Needle And The Pain Reaction se font rares. Non qu'il viennent de loin mais car ils ont la fâcheuse manie de saupoudrer les années de quelques concerts seulement. Ainsi, à part une première partie des compatriotes belges Romano Nervoso et une des excellents Black Angels au 4AD, on n'avait pas beaucoup vu les rockers ces derniers temps. C'est donc avec d'autant plus de plaisir qu'on les reçoit à Lille. Une drôle de figurine, à droite de la scène, accueille les visiteurs. Esthétique décalée évoquant le vaudou, qui s'accompagnera assez rapidement d'un quota capillaire non négligeable sur scène, signe, dans l'imagination populaire et dans les faits, que le son va être lourd.

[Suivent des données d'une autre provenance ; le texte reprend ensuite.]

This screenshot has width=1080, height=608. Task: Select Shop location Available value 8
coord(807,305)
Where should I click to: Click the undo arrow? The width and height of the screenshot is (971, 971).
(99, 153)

On ne peut pas dire que les spectateurs se marchent dessus au Club de l'Aéronef ce soir. Et pourtant peu importe pour Needle And The Pain Reaction, abreuvant les amateurs de leur rock fouillé et crasseux. Arrivant avec un troisième album sous le bras, le trio semble infatiguable. Wim Deliveyne, à la guitare, expulse plus qu'il ne chante et se trouve rapidement trempé. A côté de lui, Lucce Waegeman, qui oeuvre à développer avec Kinky Star le rock à Gand depuis la fin des années 80, balance l'image du bassiste statique aux oubliettes tandis que Peter De Bosschere donne tout ce qu'il a. A ce demander quelle formidable source d'énergie est le moteur de ce trio fougueux. Les Gentois ont quelque chose de Jesus Lizard, et ont transformé l'ambiance de la petite salle en quelques minutes.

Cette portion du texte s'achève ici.